Killing Lincoln - Bill O'Reilly [119]
Of a more ardent temperament than Mr. LINCOLN, whose passionless patience was sublime, Mr. JOHNSON has had a much sharper personal experience of the atrocious spirit of this rebellion. He has seen and felt the horrors of which we have only heard. The great guilt of treason is vividly present to his mind and memory, and his feeling toward the leaders who are morally responsible for this wasting war is one of stern hostility.
But the Governor of Tennessee in a most critical period of civil war is now President of the United States at a time when the war in the field is ending and the peace of a whole country is to be secured. What is the great truth that confronts him at the opening of his new career? It is that the policy of his predecessor had been so approved by the mind and heart of the country, had so disarmed hostility and melted prejudice, that the spirit of that policy has almost the sanctity of prescription.

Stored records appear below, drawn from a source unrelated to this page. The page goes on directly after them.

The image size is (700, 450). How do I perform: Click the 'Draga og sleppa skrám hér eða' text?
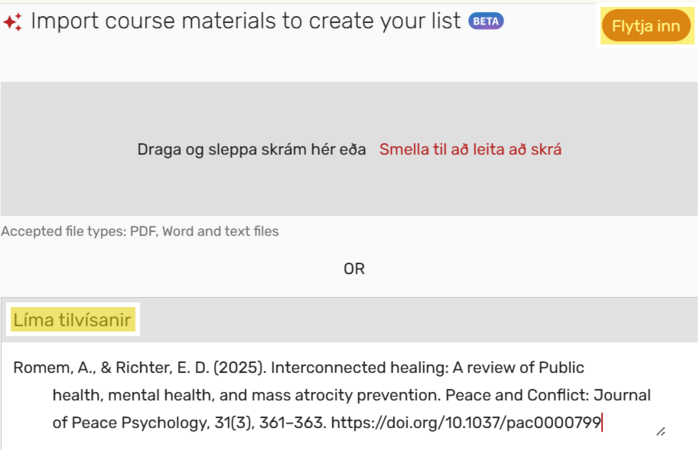[251, 150]
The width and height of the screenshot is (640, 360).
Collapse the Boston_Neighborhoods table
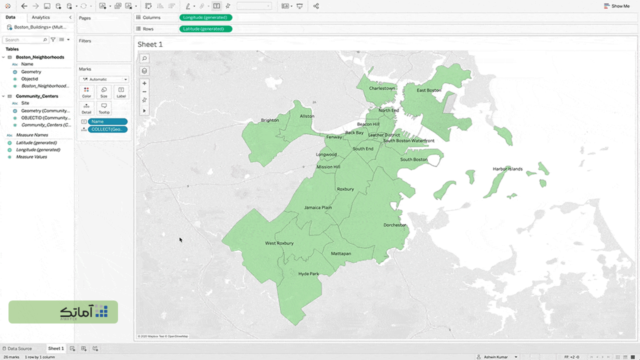(4, 57)
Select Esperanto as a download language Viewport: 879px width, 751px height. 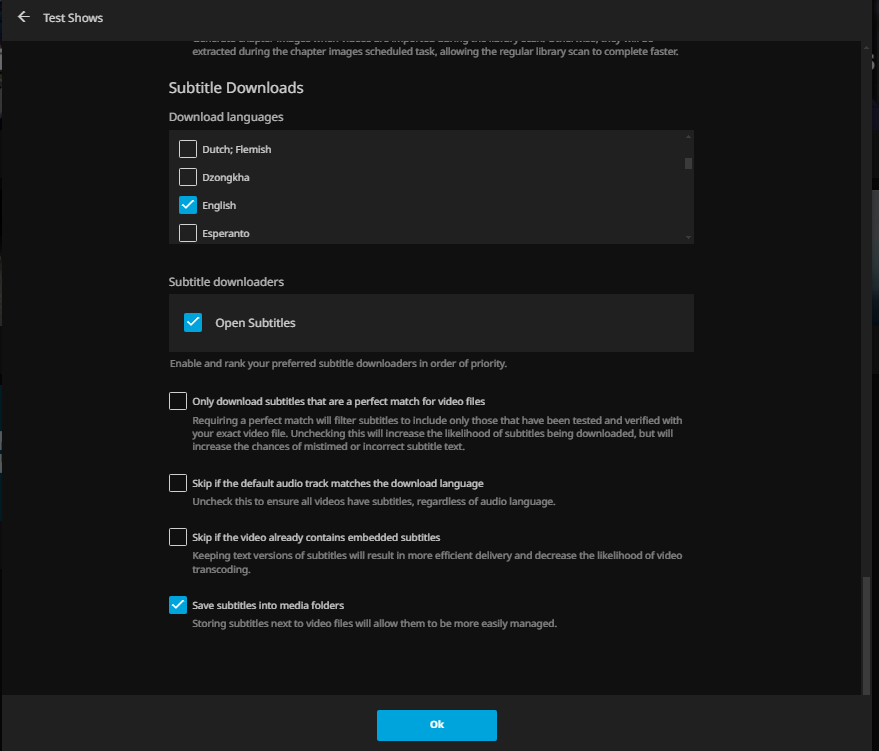coord(187,233)
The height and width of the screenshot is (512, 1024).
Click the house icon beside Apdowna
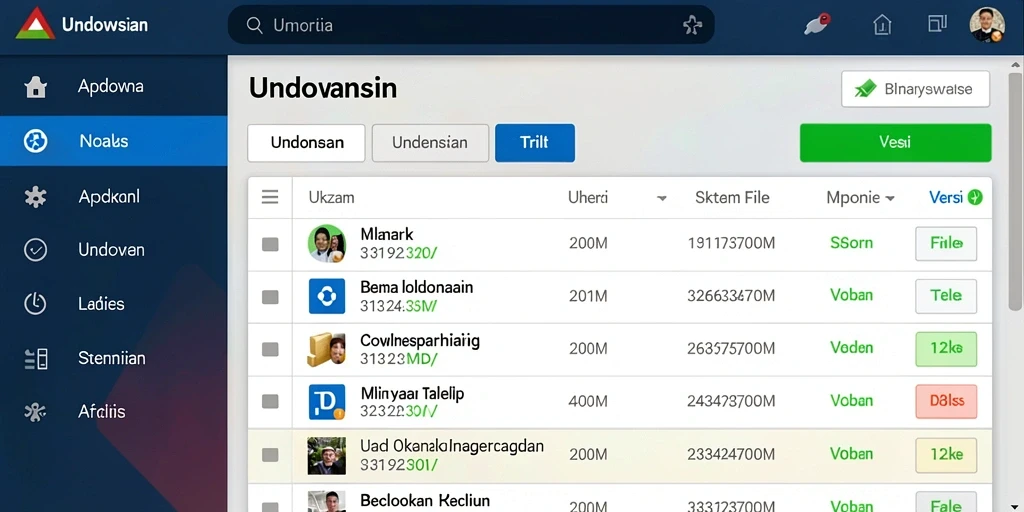coord(35,87)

That President JOHNSON will so regard it we have the fullest confidence. That what every loyal man sees, so strong and devoted a patriot as he will fail to see, is not credible. That the successor of ABRAHAM LINCOLN will adopt a policy of vengeance is impossible. Of the leading traitors, as he said a fortnight since, he holds that the punishment should be that which the Constitution imposes. “And on the other hand,” he added, “to the people who have been deluded and misled I would extend leniency and humanity, and an invitation to return to the allegiance they owe to the country.” These are not the words of passion, but of humanity and justice. They express what is doubtless the conviction of the great multitude of loyal citizens of the country. With a modest appeal for the counsel and assistance of the gentlemen who were the advisers of Mr. LINCOLN, and with calm reliance upon God and the people, he addresses himself to his vast responsibilities amidst the hopes and prayers and confidence of his country.
Mr. Seward.
THE bloody assault upon Secretary SEWARD, a “chivalric” blow struck at a man of sixty-five lying in his bed with a broken arm, has shown the country how precious to it is the life of a man who has been bitterly traduced by many of his former political friends since the war began. Before the shot was fired at Sumter, Mr SEWARD tried by some form of negotiation to prevent the outbreak of civil war. He was then—does Mr. HORACE GREELEY remember?—as-sailed with insinuations of treachery. Will Mr. HORACE GREELEY inform us how it was treacherous to try to prevent the war by negotiation with intending rebels, if, while the war was raging, it was patriotic to urge negotiation with rebels in arms? Will he also tell us whether it was more disloyal to the Union to recognize American citizens not yet in rebellion, or after they had slain thousands and thousands of brave men in blood and torture to call them “eminent Confederates?” Will he teach us why Mr. SEWARD was to be held up to public suspicion because he communicated with Judge CAMPBELL and recommended Mr. HAR-VEY as Minister to Portugal, while Mr. GREELEY calls one of the basest panders to this scourging war, a man who does his fighting by sending criminals from Canada to burn down theatres and hotels in New York full of women and children, “a distinguished American” of the other party in our civil war?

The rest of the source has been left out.